At-Will Employee Is Bereft of Remedy for Wrongful Firing

Sixth District Says There’s No Cause of Action Based on Breach of Implied Covenant of Good Faith, Fair Dealing; Rejects Promissory Estoppel Theory Based on Plaintiff Having Turned Down Lucrative Offer From Walmart

 

By a MetNews Staff Writer

 

FRANK HAN

plaintiff

A man who turned down an employment offer by Walmart to run a $600 million subsidiary with about 200 employees at an annual salary of $360,000 and millions of dollars worth of stock—instead going to work for a technology company that wooed him with assurances of job stability but fired him after less than 11 weeks—is foreclosed from recovering damages in light of a contractual at-will proviso, the Sixth Court of Appeal has held.

The unpublished opinion by Presiding Justice Mary J. Greenwood, filed Wednesday, reverses a judgment in favor of software expert Frank Han on a cause of action alleging a breach of the implied covenant of good faith and fair dealing claim. In pressing that claim, he invoked a generally discrete promissory estoppel theory.

Greenwood’s opinion strips Han of a jury’s award of about $250,000 in his action against the San Francisco-based Eshares, Inc. a $7 billion company that does business as Carta.

The jury, in the courtroom of Santa Clara Superior Court Judge Roberta Hayashi, found in favor of Carta on other causes of action.

Letter Offering Employment

Carta appealed, arguing that it had an unfettered right to fire Han because its offer letter cautioned:

“Your employment is at-will and Company can terminate the employment relationship at any time.”

Han’s position was that the clause does not bar his action because Henry Ward, Carta’s co-founder and chief executive officer, told him, before he accepted employment in 2018 as senior vice president of operations, that “for the foreseeable future,” he would function as the company’s chief operating officer, advising that a search for someone to fill that position had ceased and that “You run this.”

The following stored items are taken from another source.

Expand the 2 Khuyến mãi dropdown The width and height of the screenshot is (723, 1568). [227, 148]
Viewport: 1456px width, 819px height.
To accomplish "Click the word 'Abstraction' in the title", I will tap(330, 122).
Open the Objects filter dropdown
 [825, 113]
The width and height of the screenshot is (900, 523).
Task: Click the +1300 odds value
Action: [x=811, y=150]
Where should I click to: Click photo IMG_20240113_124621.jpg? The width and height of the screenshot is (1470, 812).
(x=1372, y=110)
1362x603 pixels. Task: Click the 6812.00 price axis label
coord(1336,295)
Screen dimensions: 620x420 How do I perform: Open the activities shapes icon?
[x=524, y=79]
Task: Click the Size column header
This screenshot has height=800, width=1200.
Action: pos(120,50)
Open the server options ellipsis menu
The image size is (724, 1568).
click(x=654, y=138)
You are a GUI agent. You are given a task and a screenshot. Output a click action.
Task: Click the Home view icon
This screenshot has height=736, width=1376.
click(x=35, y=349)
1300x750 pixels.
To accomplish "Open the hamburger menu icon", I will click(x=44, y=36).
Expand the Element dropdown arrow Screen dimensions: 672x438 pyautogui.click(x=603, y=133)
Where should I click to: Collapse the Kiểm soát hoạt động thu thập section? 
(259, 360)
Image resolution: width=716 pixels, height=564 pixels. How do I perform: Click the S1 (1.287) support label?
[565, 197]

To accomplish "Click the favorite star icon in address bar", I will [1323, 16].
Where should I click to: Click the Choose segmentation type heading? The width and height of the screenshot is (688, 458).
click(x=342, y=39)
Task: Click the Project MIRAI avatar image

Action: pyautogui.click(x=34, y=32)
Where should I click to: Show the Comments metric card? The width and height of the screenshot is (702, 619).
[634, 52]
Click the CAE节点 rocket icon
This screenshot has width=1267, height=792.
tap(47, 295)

He argued in his appellate brief:

“In this case, the ‘foreseeable future’ was the reasonable length of time within which Han would be given the opportunity to prove himself. This was not antithetical to the express at-will contract. It merely limited Carta’s discretionary power to terminate Han at-will during the limited period of time that the jury determined to be ‘reasonable’ for Han to be given the chance or opportunity to prove himself. Once that time elapsed or expired, Carta was free to exercise its discretionary right to terminate Han.”

Greenwood’s Opinion

Rejecting Han’s view, Greenwood wrote:

“We conclude that, to the extent Han relies on an alleged implied understanding protected by the covenant of good faith and fair dealing that he would be given a reasonable amount of time to prove himself, any such understanding imposed an obligation inconsistent with the at-will provision of the written employment contract.”

She declared that “any oral statements made by Carta’s chief executive officer could not limit Carta from discharging Han under the express at will provision in the written employment agreement.”

1990 Opinion Cited

 Han argued that the judgment in his favor withstands attack, citing the 1990 decision by Div. Five of the First District Court of Appeal in Sheppard v. Morgan Keegan & Co. There, the plaintiff gave up a job in California after he was hired by the defendant, a Tennessee company, but was fired before he assumed his new employment.

The appeals court reversed a summary judgment in favor of the defendant, finding triable issues. It said:

“Although appellant has not demonstrated that respondent required good cause to terminate him, implicit in such an employment agreement, and certainly implicit within the implied covenant of good faith and fair dealing, is the understanding that an employer cannot expect a new employee to sever his former employment and move across the country only to be terminated before the ink dries on his new lease, or before he has had a chance to demonstrate his ability to satisfy the requirements of the job….Further, the employer’s conduct here is governed by the doctrine of promissory estoppel….”

Distinguishing Precedent

Differentiating that case, rather than expressing disagreement with it, Greenwood wrote:

“There the plaintiff was fired before his first day of work….In contrast to the plaintiff in Sheppard, Han actually worked at his new job, starting at Carta on December 3, 2018, and continuing until the end of February 2019.”

Greenwood did not explain why it mattered that the plaintiff in Sheppard relinquished his present employment in anticipation of going to work for a new company while Han bypassed a job offer from Wal Mart when he accepted the employment bid by Carta.

The presiding justice continued:

“Further, while the plaintiff in Sheppard was paid no salary…, Han received approximately $1,000,000 in stock for his time at Carta.”

Han was provided with stock in lieu of cash under a provision in the offer letter that “[i]n the event of such termination without cause within the first twelve (12) months of your employment” he would receive compensation in the amount of three months’ salary. Greenwood did not elucidate as to why the fact that Han had been paid for his services rendered Sheppard inapposite. The presiding justice added:

There is no basis to apply promissory estoppel under the circumstances of this case. Han had two job opportunities; he chose one and commenced work. To hold that he could assert reliance on his acceptance of the job at Carta to transform an at-will contract into one for cause would mean that in all instances where a job applicant chooses to accept employment at one employer over another that would be the case. Such a conclusion does not find support in the law. The other California cases Han cites do not involve termination of employment under an agreement with an at-will clause and are likewise inapposite.

She rejected Han’s contention in a cross-appeal that Hayashi erred in declining to give an instruction on fraudulent concealment. The jurist said that while Han argued that he was not told of Ward’s leeriness, expressed to executives in his company, about hiring him, there was no harm because he had testified that he discerned that Ward was unenthusiastic about bringing him aboard and had been persuaded by others to do so.

The case is Han v. Eshares, Inc., H050478.

Han, is now CEO of CARIAD China, a software subsidiary of Volkswagen.

He was fired on Nov. 4, 2022, as an executive of the drug company Pfizer and brought suit, alleging whistle-blower retaliation. The case is pending in the U.S. District Court for the Northern District of California.